● Short exercise: Rewrite the records starting with the line that contains "Task: Click the 28/06/23" and going on through the line that contains "I will 85,312.", swapping "Standard" for "Basic" and changing nothing else. Give only those lines.

● Material for the task:
(begin)

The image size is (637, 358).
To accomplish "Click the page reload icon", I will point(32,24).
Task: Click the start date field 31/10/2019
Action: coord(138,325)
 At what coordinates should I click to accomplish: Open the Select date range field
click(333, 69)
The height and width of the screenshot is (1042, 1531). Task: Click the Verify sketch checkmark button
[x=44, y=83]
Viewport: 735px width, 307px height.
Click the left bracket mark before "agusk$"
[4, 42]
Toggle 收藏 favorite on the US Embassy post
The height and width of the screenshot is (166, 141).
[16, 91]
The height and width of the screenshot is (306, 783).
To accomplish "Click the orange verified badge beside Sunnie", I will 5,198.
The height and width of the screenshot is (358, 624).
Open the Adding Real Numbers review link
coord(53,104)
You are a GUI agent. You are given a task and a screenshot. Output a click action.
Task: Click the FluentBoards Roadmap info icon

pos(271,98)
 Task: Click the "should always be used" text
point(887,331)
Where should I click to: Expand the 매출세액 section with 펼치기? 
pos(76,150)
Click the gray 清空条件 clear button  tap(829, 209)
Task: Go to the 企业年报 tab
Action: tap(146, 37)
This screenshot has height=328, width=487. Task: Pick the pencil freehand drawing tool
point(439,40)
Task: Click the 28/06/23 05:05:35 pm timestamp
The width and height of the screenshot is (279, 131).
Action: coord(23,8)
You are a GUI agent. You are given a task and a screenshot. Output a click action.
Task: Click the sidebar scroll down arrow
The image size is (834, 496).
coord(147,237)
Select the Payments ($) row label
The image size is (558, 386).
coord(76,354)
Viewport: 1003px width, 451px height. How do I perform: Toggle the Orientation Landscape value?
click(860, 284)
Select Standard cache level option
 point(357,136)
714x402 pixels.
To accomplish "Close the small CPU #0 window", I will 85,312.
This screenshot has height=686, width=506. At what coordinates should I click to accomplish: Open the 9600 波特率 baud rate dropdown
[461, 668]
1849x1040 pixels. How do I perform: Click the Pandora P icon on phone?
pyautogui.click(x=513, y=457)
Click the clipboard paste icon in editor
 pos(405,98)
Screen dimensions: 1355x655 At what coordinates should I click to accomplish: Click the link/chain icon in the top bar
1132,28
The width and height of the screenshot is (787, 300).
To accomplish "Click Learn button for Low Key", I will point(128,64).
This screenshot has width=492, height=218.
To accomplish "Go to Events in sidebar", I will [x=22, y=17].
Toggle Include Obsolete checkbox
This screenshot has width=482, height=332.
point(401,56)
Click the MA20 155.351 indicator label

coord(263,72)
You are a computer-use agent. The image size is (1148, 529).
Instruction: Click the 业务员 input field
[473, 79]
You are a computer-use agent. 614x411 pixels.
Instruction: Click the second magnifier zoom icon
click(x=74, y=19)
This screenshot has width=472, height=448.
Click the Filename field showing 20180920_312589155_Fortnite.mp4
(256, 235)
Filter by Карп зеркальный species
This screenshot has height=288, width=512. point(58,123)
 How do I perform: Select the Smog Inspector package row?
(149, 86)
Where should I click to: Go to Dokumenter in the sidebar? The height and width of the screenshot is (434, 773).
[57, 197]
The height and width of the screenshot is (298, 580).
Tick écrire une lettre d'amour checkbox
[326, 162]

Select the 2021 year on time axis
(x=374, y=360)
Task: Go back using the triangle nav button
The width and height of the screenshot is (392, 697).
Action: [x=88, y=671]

(end)

● Task solution:
Task: Click the 28/06/23 05:05:35 pm timestamp
The width and height of the screenshot is (279, 131).
Action: coord(23,8)
You are a GUI agent. You are given a task and a screenshot. Output a click action.
Task: Click the sidebar scroll down arrow
The image size is (834, 496).
coord(147,237)
Select the Payments ($) row label
The image size is (558, 386).
coord(76,354)
Viewport: 1003px width, 451px height. How do I perform: Toggle the Orientation Landscape value?
click(860, 284)
Select Basic cache level option
 point(357,136)
714x402 pixels.
To accomplish "Close the small CPU #0 window", I will 85,312.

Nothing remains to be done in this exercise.